◆ **Work required**: Report all lines from the entries below in which "Toggle" appears.

(Source data)
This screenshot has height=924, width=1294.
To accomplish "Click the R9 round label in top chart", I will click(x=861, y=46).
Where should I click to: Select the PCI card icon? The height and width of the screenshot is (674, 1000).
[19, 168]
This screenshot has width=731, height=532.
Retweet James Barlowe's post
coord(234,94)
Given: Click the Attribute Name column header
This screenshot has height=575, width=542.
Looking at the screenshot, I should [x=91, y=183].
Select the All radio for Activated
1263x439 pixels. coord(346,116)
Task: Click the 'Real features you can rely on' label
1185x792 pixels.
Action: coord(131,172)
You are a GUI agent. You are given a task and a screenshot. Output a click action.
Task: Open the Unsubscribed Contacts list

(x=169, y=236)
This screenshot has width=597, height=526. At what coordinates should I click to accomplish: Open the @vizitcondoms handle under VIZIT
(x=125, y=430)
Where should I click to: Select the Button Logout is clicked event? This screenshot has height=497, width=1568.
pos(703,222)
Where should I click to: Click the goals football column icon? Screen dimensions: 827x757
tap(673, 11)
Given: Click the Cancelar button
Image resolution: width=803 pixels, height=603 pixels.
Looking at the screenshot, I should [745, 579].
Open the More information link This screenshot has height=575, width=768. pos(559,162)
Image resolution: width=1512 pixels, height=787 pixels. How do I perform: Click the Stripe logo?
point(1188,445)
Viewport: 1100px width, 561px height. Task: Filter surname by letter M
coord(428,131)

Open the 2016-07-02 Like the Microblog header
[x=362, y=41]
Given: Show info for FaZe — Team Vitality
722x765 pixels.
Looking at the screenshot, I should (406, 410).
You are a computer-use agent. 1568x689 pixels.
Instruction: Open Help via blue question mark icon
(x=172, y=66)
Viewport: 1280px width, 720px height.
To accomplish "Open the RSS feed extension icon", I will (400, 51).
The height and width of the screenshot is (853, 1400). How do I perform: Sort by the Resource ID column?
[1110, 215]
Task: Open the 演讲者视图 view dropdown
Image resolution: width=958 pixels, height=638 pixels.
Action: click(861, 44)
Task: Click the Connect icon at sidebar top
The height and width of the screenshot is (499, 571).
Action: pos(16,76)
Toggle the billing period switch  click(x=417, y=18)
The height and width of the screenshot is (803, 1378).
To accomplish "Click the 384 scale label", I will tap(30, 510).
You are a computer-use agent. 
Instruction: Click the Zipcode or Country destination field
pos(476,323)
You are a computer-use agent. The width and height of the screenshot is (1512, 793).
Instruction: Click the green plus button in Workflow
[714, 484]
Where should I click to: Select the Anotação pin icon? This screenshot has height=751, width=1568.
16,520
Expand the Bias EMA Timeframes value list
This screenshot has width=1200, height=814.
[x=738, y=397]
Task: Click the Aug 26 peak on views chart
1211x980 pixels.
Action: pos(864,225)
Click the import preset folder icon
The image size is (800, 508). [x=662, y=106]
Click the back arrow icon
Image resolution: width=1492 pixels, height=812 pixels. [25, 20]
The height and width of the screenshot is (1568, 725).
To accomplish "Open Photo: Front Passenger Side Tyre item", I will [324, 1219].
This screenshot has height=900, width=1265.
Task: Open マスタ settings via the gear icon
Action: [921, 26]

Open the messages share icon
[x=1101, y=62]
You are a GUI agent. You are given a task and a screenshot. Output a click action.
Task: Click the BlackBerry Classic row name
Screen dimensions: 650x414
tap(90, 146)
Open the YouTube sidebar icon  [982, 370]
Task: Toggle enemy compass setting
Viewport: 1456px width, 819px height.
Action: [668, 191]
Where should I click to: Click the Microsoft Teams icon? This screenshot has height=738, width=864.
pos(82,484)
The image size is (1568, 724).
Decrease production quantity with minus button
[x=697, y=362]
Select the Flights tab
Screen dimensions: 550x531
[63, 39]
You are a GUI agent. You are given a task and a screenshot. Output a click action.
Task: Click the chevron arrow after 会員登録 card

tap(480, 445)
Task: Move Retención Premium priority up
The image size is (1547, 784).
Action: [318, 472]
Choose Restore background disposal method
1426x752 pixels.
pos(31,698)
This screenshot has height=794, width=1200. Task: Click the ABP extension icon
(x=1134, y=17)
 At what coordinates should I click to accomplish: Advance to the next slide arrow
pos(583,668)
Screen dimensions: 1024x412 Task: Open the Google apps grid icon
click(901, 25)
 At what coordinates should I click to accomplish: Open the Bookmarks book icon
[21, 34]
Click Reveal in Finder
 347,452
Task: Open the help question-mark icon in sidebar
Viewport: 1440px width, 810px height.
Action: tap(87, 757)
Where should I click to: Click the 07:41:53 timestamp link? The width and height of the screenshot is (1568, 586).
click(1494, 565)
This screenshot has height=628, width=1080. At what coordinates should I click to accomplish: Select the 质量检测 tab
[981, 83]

◆ **Solution to this task**:
Toggle the billing period switch  click(x=417, y=18)
Task: Toggle enemy compass setting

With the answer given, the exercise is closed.